Input records:

◇ ◇ ◇ ◇ ◇ ◇ ◇

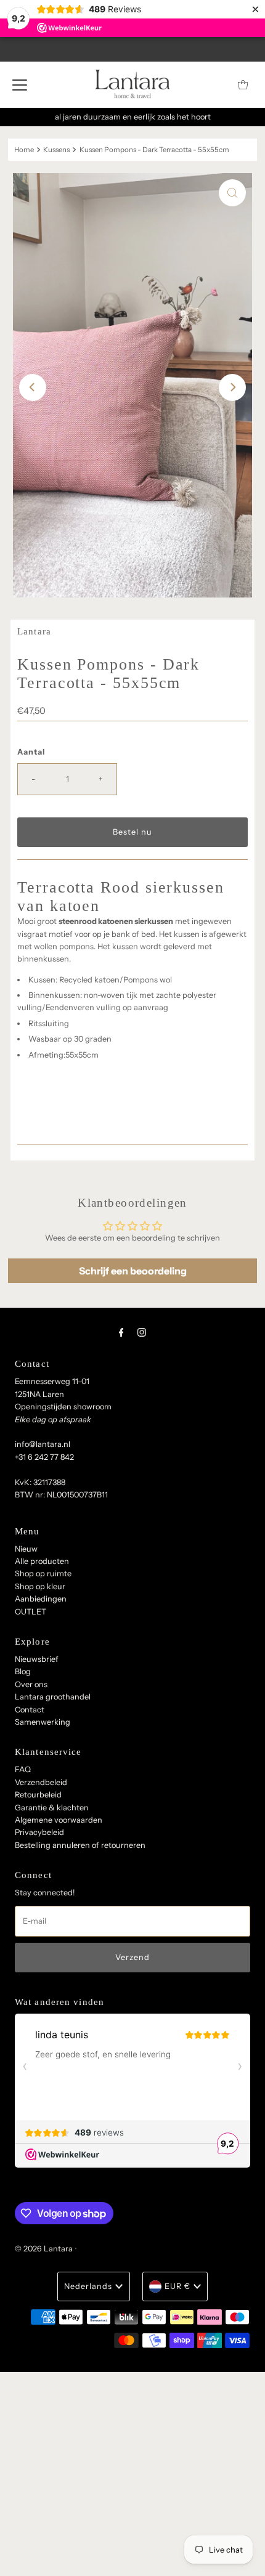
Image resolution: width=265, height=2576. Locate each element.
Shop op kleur (40, 1586)
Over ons (31, 1684)
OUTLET (30, 1611)
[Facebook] (121, 1332)
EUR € (177, 2286)
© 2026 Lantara (44, 2248)
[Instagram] (141, 1332)
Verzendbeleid (41, 1782)
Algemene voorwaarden (58, 1820)
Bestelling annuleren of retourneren (80, 1845)
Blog (23, 1671)
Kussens (56, 149)
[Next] (232, 387)
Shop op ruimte (43, 1573)
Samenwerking (42, 1722)
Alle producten (42, 1561)
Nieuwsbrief (37, 1659)
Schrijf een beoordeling (133, 1271)
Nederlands (88, 2286)
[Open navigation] (19, 84)
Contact (29, 1709)
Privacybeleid (39, 1832)
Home (24, 149)
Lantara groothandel (53, 1696)
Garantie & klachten (52, 1807)
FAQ (23, 1769)
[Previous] (32, 387)
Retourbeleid (38, 1794)
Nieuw (26, 1548)
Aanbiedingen (41, 1598)
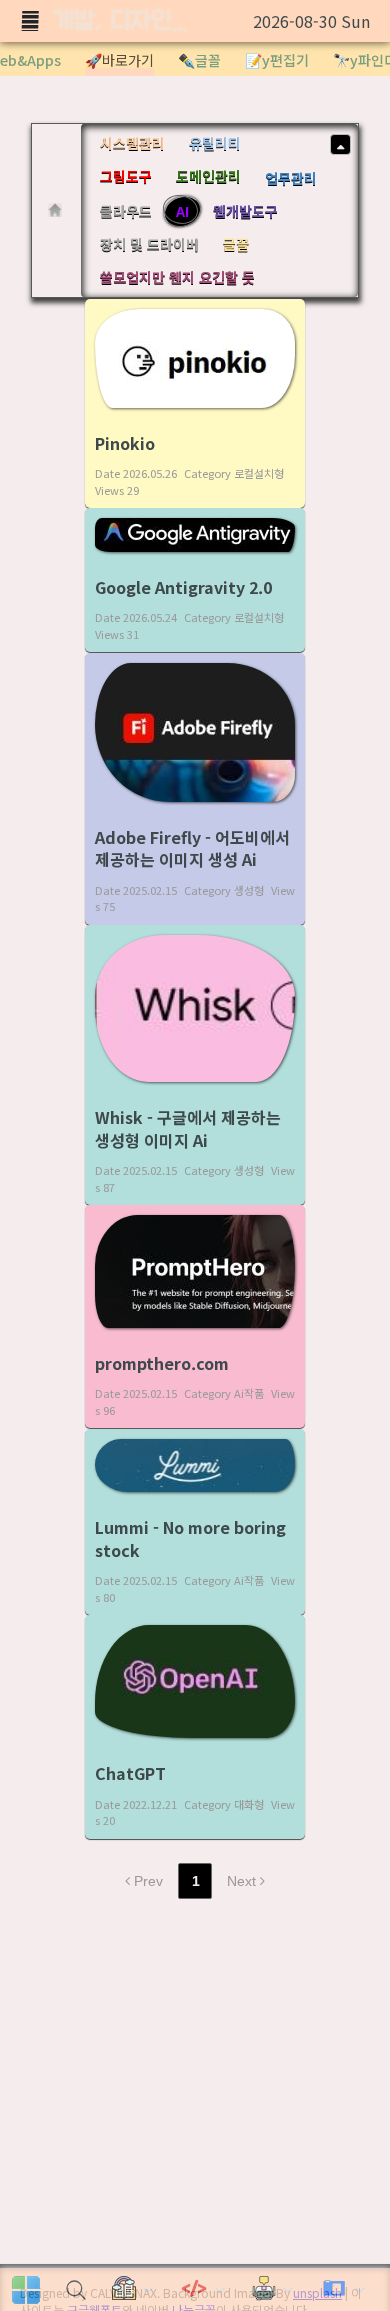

◇ ◇ ◇ ◇ ◇ ◇ ◇

Problem details:
Every line from the one that contains "[Instagram] (141, 1332)" through the end of the records above is to be reproduced exactly; no picture goes in the copy.

Response to the task:
[Instagram] (141, 1332)
Verzendbeleid (41, 1782)
Algemene voorwaarden (58, 1820)
Bestelling annuleren of retourneren (80, 1845)
Blog (23, 1671)
Kussens (56, 149)
[Next] (232, 387)
Shop op ruimte (43, 1573)
Samenwerking (42, 1722)
Alle producten (42, 1561)
Nieuwsbrief (37, 1659)
Schrijf een beoordeling (133, 1271)
Nederlands (88, 2286)
[Open navigation] (19, 84)
Contact (29, 1709)
Privacybeleid (39, 1832)
Home (24, 149)
Lantara groothandel (53, 1696)
Garantie & klachten (52, 1807)
FAQ (23, 1769)
[Previous] (32, 387)
Retourbeleid (38, 1794)
Nieuw (26, 1548)
Aanbiedingen (41, 1598)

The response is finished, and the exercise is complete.